Er deutete auf einen großen Blutstropfen, der an seinem Öhr hinabrann, und sie ließ lauwarmes Wasser laufen, nahm einen Waschlappen und half ihm, die Wunden zu reinigen. Die Salbe verteilte sie recht großzügig, ebenso das Pflaster und die Mullstücke, die sie mit Klebestreifen befestigte. Seine Gesichtsseite sah bald aus wie ein verunglückter Streuselkuchen.

Dann bummerte jemand heftig gegen die Tür, Voudou brüllte: »Was treibt ihr da drin?«

»Ich muss ihn verbinden«, rief Franziska zurück und zwinkerte Kramer im Spiegel zu. Jede Wette, dachte er, dass sie Angst hat.

»Blödsinn. Unkraut vergeht nicht.« Dabei rasselte Voudou an der Klinke und Kramer fiel erst jetzt auf, dass Franziska von innen abgeschlossen hatte.

»Wenn du nicht sofort aufsperrst, trete ich die Tür ein«, wütete Voudou.

Kramer und Franziska kamen zu demselben Ergebnis: Voudrain meinte es ernst.

»Mach Platz, du Arschloch.« Sie drehte den Schlüssel um und riss die Tür schwungvoll auf.

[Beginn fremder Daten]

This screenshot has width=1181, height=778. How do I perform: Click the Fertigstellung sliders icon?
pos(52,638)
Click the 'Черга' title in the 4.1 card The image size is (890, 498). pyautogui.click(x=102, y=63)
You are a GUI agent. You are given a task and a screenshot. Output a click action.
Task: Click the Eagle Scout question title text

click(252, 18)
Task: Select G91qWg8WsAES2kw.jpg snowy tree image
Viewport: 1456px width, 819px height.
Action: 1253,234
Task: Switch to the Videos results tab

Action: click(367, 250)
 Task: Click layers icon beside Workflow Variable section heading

Voudou kam hereingestolpert und wurde erst von der Badewannenkante schmerzhaft gestoppt. Nach einem Blick auf Kramers Gesicht schien sich Voudou zu beruhigen. Franziska Esteburg drängte sich an ihm vorbei, Voudou griff ihr brutal in den Schritt und drückte sie gegen die Wand. Doch Franzi wusste sich zu wehren. Ihr Knie fuhr hoch und traf Voudrains edlere Teile mit einer Wucht, die ihn aufheulen ließ.

Die anderen Gäste lächelten wissend, als die drei ins Wohnzimmer zurückkehrten. Eine Minute herrschte ein gespanntes Schweigen, keiner wollte etwas sagen, zumal Voudrain weiterhin heftig mit dem Gewehr herumfuchtelte.

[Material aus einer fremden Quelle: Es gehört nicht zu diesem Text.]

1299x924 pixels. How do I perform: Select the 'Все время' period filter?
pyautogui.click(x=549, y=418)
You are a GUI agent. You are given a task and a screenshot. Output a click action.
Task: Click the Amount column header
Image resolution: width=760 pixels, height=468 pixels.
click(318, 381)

»Das ist doch ein alter Wehrmachtskarabiner, oder?«, erkundigte sich Kramer endlich. Einer musste ja die Geständnisse provozieren. Warum war wohl Beelitz hier? Der Juwelier schien nicht zu begreifen, was sich hier abspielte.

»Was geht dich das an?«, wollte Dircks wissen.

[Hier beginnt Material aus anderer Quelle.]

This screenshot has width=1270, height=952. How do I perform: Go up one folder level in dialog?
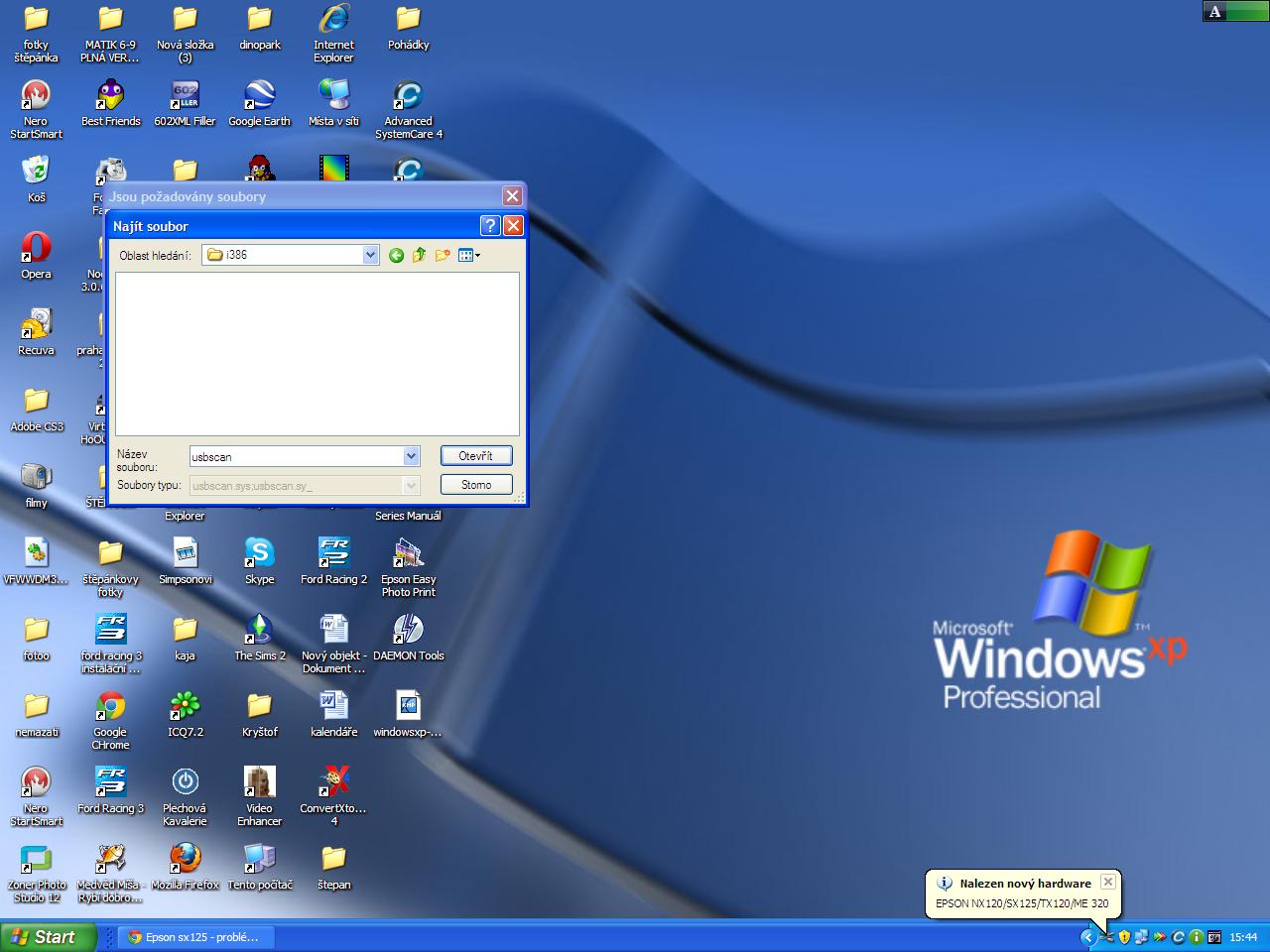click(x=419, y=256)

»In der vorigen Woche hat jemand mit einem solchen Karabiner auf mich geschossen, aber nur mein Auto beschädigt.«

»Schade«, bedauerte Voudou. »Eine schöne Waffe. Leider gehört sie mir nicht.«

So viel Frechheit verdiente einen Dämpfer, deshalb fuhr Kramer entschlossen fort: »Die Kripo hat sich für die Kugel aus meinem Auto interessiert und dabei herausgefunden, dass seinerzeit Eberhard Nachtwächter mit demselben Gewehr getötet wurde, mit dem man auch auf mich geschossen hat.«

Wie Kramer erhofft hatte, schauten sich alle unruhig an. Bernd Lankenow schüttelte den Kopf: »Wir werden aus Ihnen nicht recht schlau, Herr Kramer. Was wollen Sie eigentlich?«

»Das ist doch ganz einfach. Der Einbruch bei Eisele, der Tod Eberhards und Annas Verschwinden hängen selbstverständlich zusammen.«

»Das glaube ich nicht«, sagte Irene heftig.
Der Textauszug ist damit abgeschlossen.